Forse non è una buona idea utilizzare l'intelligenza artificiale per intervistare i morti. E lo dimostra il caso Jim Acosta. L'ex corrispondente della Casa Bianca per CNN, ha pubblicato un’intervista con un avatar generato da intelligenza artificiale di Joaquin Oliver, uno dei 17 studenti uccisi nella strage alla Marjory Stoneman Douglas High School di Parkland, in Florida, nel 2018. Nel video, l’avatar di Oliver – creato partendo da una sua fotografia reale e animato tramite tecnologie IA – indossa un berretto e ha un’espressione seria. Acosta gli chiede: “Cosa ti è successo?” L’avatar risponde con tono robotico: “Mi è stata tolta la vita troppo presto a causa della violenza armata a scuola. È importante parlarne per costruire un futuro più sicuro.”

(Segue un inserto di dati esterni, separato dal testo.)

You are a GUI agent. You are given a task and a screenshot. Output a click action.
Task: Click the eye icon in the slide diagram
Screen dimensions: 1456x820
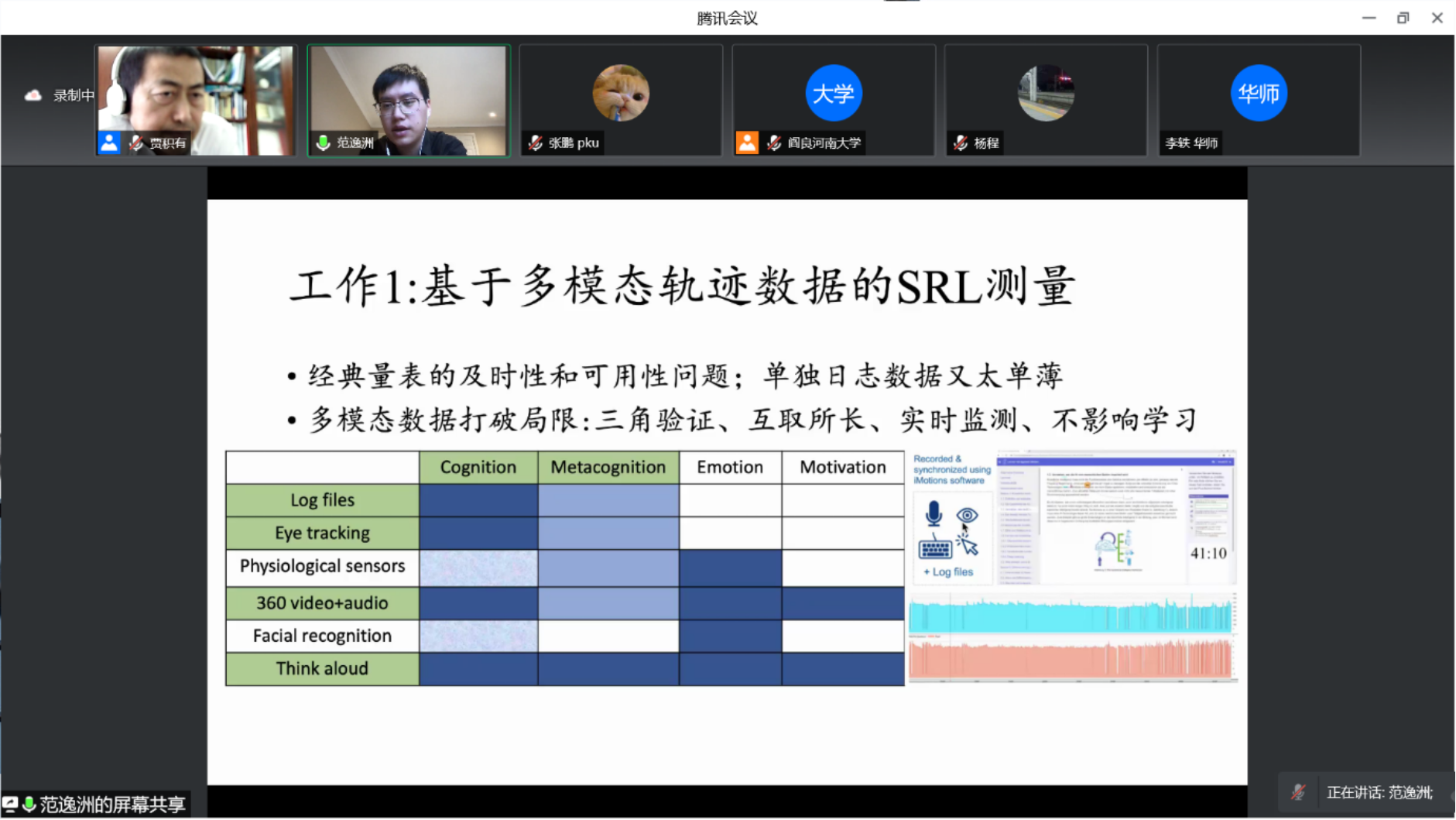coord(967,515)
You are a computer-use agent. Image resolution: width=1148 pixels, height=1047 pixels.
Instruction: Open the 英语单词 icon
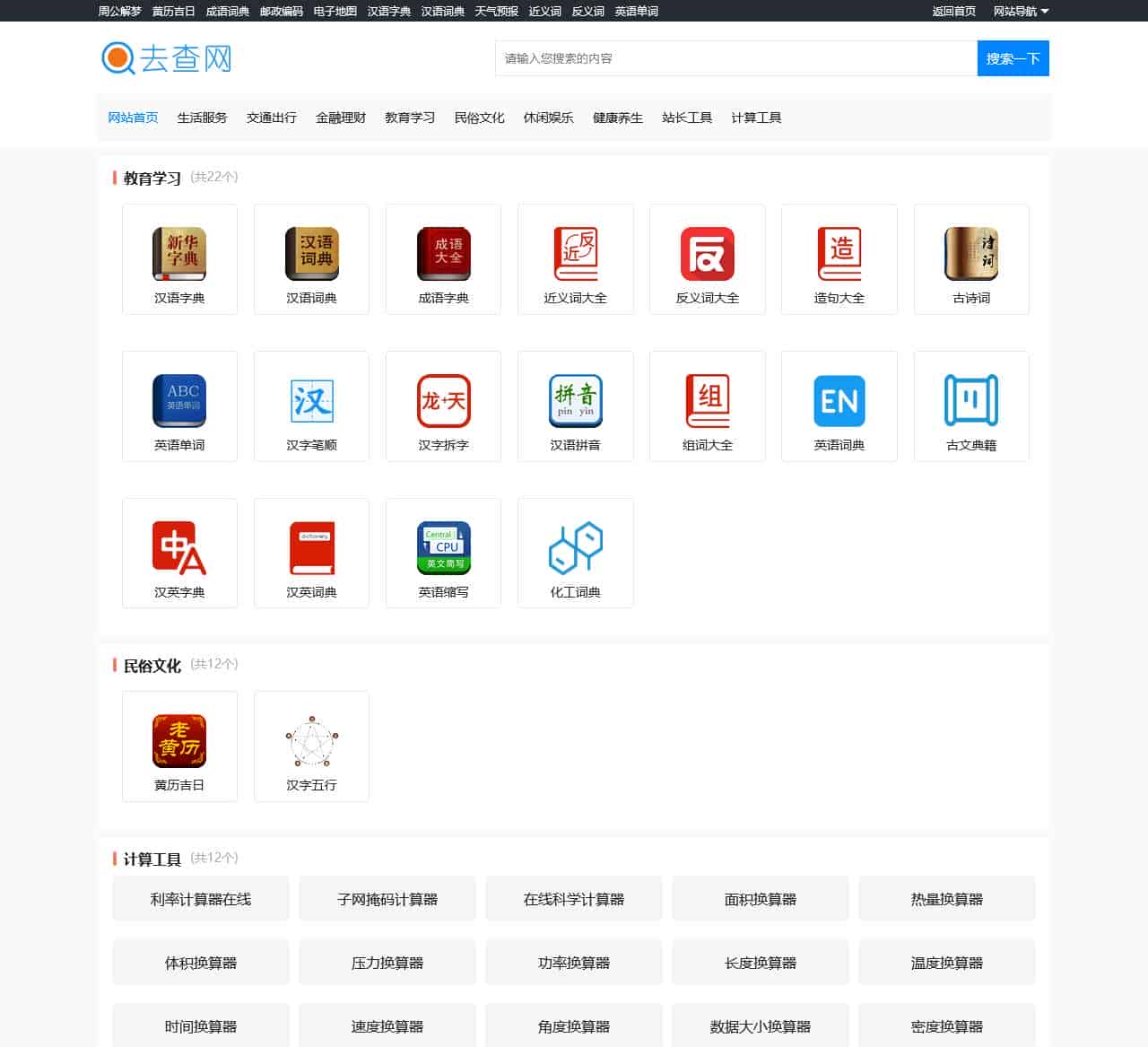179,406
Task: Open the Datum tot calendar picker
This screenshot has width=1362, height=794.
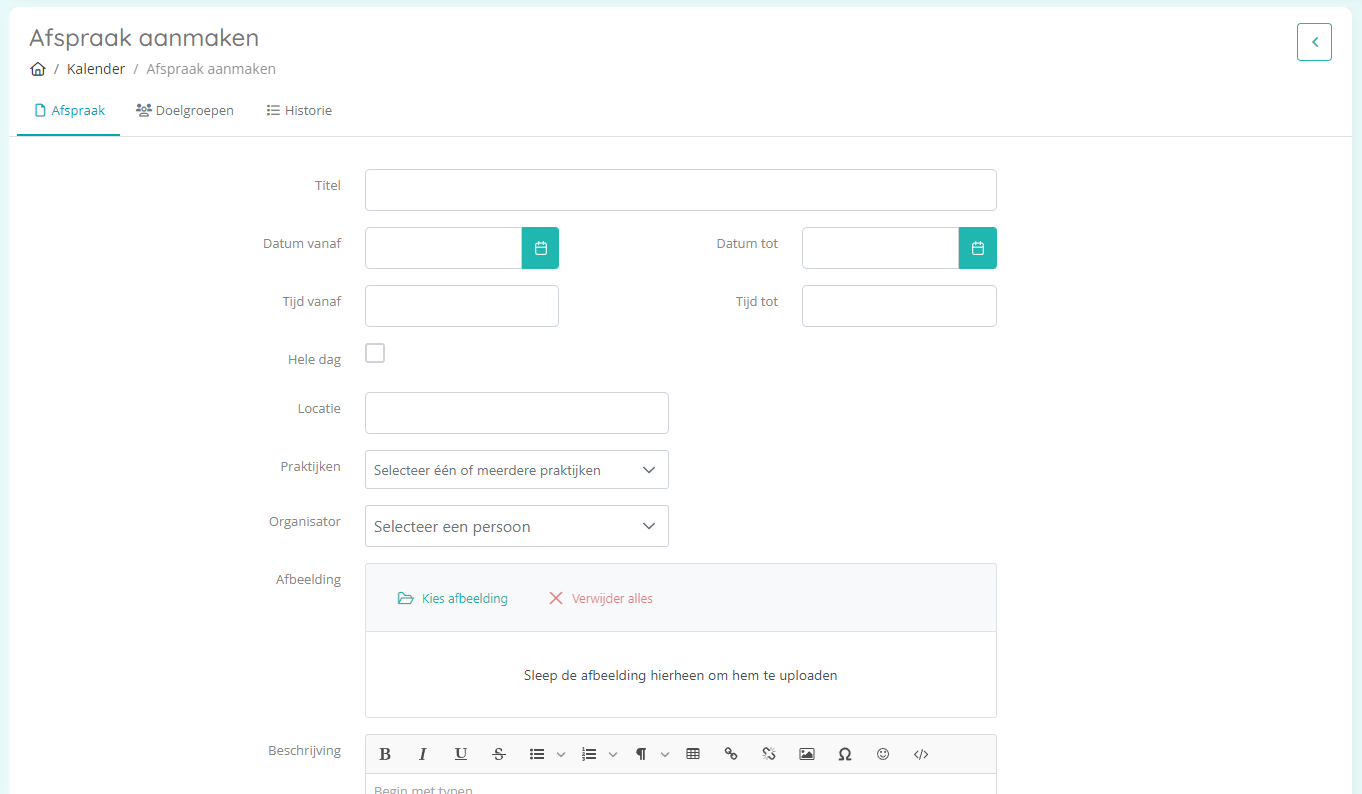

La ricostruzione digitale ha lasciato perplessi molti spettatori, sollevando questioni sul piano etico e legale. L'intelligenza artificiale e i deepfake, infatti, possono diventare strumenti pericolosi per la diffusione di disinformazione, truffe e manipolazioni emotive. L’intervista di Acosta apre un dibattito complesso, e viene da chiedersi: fino a che punto è lecito usare la tecnologia per dare voce a chi non può più parlare? È un omaggio alle vittime o una spettacolarizzazione del dolore?
Critiche e polemiche sull'intervista a Joaquin Oliver
Acosta aveva anticipato l’intervista definendola “uno show da non perdere” e “un evento unico nel suo genere”, (da gennaio, dopo l’addio alla CNN, il giornalista si definisce indipendente e pubblica contenuti tramite una newsletter su Substack). Acosta, nel servizio, ha spiegato che è stato Manuel Oliver, padre di Joaquin, a invitarlo a essere il primo giornalista a dialogare con l’avatar del figlio. “Mi è sembrato davvero di parlare con Joaquin,” ha detto Acosta nel video, rivolgendosi al padre del ragazzo, “è stato qualcosa di molto toccante.”
Manuel Oliver ha dichiarato di essere consapevole che si tratta solo di una simulazione, ma di aver trovato conforto nel riascoltare la voce del figlio, "sono curioso di esplorare ulteriormente le potenzialità dell’AI".
Una frontiera controversa
La reazione online non si è fatta attendere. Su Bluesky molti utenti hanno criticato la scelta di intervistare una ricostruzione fittizia invece di dare voce ai sopravvissuti. “Ci sono persone vive che potrebbero raccontare le loro esperienze. Invece stiamo ascoltando parole inventate da una macchina,” ha scritto un utente.
Non è la prima volta che Joaquin Oliver viene "riportato in vita" grazie all’intelligenza artificiale. Già nel 2024, la sua voce – assieme a quella di altre vittime della strage di Parkland – era stata utilizzata in una campagna chiamata The Shotline, destinata ai membri del Congresso per sollecitare riforme sul controllo delle armi. “Quante chiamate serviranno perché vi importi?” recitava il messaggio vocale IA. “Quante voci morte dovrete ascoltare prima di agire?”.
Se da un lato c’è chi intravede nella tecnologia uno strumento per onorare le vittime e amplificare messaggi sociali, dall’altro resta il timore che queste ricostruzioni possano scivolare in una forma di intrattenimento macabro, privo di autenticità.